═════ Excerpted passage ═════

So I’m going to write about RAISEonline again. I’m going to show that its entire foundation is based on number crunching which has been rejected by statisticians as too simplistic and, unfortunately, too badly understood to be used by non-experts. And when I meet Ofsted’s Mike Cladingbowl and Sean Harford later this month to discuss Ofsted’s use of data, I’m going to ask them to review the way which Inspectors and Governors use RAISEonline to hold schools to account. I'm also going to ask those in charge of official government statistics to examine RAISEonline's foundations, and to consider how to reassess the way which data is used to hold schools to account.
Now, part of reason for writing this is to show that both those responsible for and those who use RAISEonline seem to have completely misunderstood the statistics which they are using. That does mean that this post might be a bit challenging. It will require you to think hard. But unless you are prepared to do that, there is no way that you will understand why RAISEonline is so dangerously flawed. Of course, if you do understand the statistics, you'll sail through the arguments I'm about to make. Either way, I urge you to think hard about how we currently use Test Scores and to question what RAISEonline does.

═════ Collected material ═════

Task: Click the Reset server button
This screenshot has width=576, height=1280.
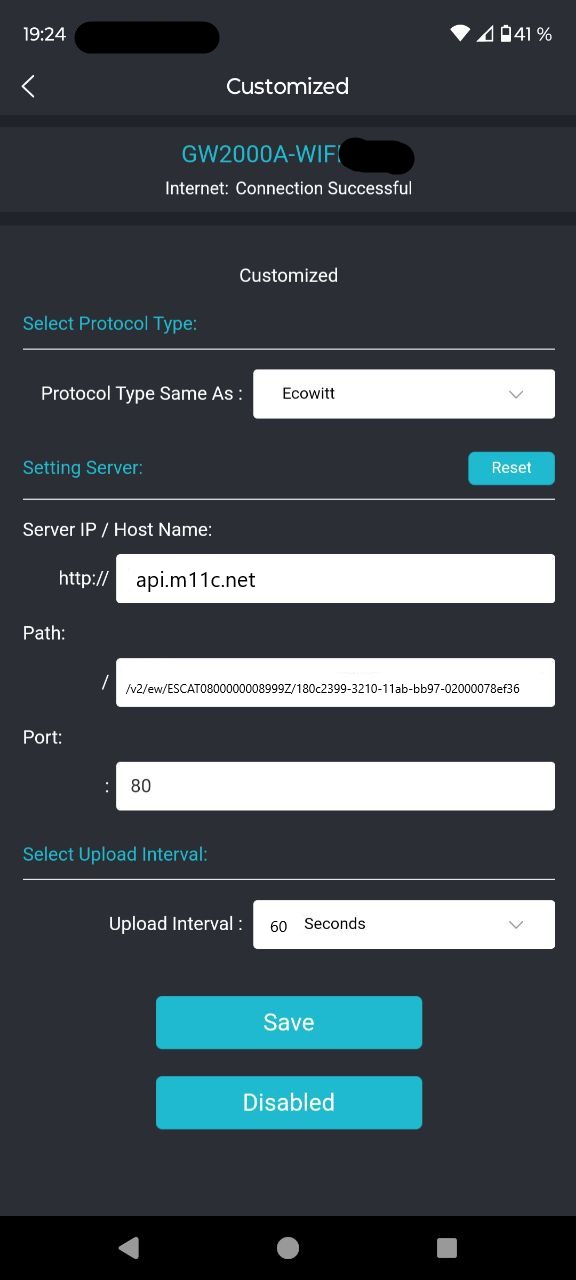Action: pyautogui.click(x=511, y=468)
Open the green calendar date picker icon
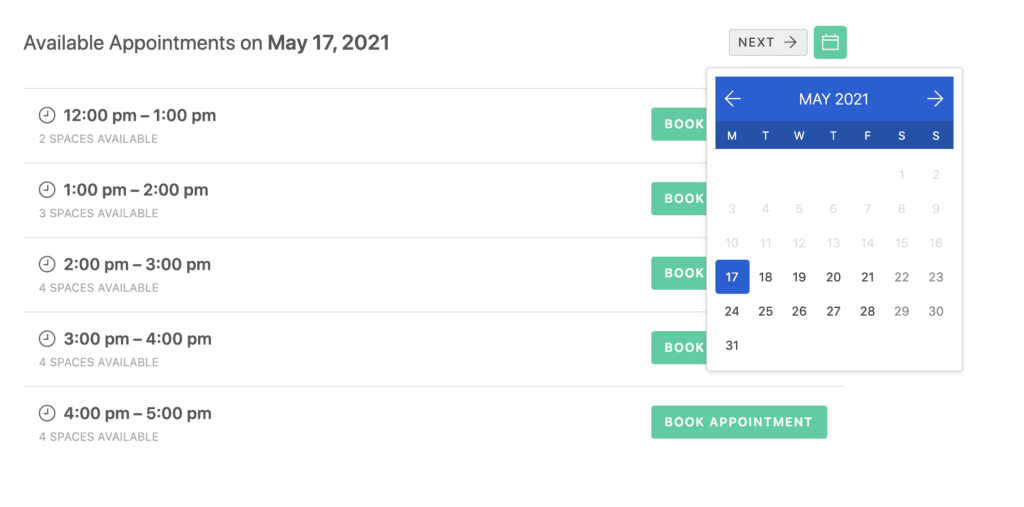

═════

* [Exercise tasks]:
**A)** In the RAISEonline post, which two people from Ofsted does the writer plan to meet later this month?
**B)** In the RAISEonline post, list every action that the writer says "I'm going to" (or "I'm also going to") do.
**C)** Write out the passage of the RAISEonline post starting at "So I’m going" and ending at "used to hold schools to account.".

* [Results in order]:
**A)** Mike Cladingbowl and Sean Harford.

**B)**
- Write about RAISEonline again.
- Show that its entire foundation is based on number crunching that statisticians have rejected as too simplistic and too badly understood to be used by non-experts.
- Ask Mike Cladingbowl and Sean Harford to review the way Inspectors and Governors use RAISEonline to hold schools to account.
- Ask those in charge of official government statistics to examine RAISEonline's foundations and to consider how to reassess the way data is used to hold schools to account.

**C)**
So I’m going to write about RAISEonline again. I’m going to show that its entire foundation is based on number crunching which has been rejected by statisticians as too simplistic and, unfortunately, too badly understood to be used by non-experts. And when I meet Ofsted’s Mike Cladingbowl and Sean Harford later this month to discuss Ofsted’s use of data, I’m going to ask them to review the way which Inspectors and Governors use RAISEonline to hold schools to account. I'm also going to ask those in charge of official government statistics to examine RAISEonline's foundations, and to consider how to reassess the way which data is used to hold schools to account.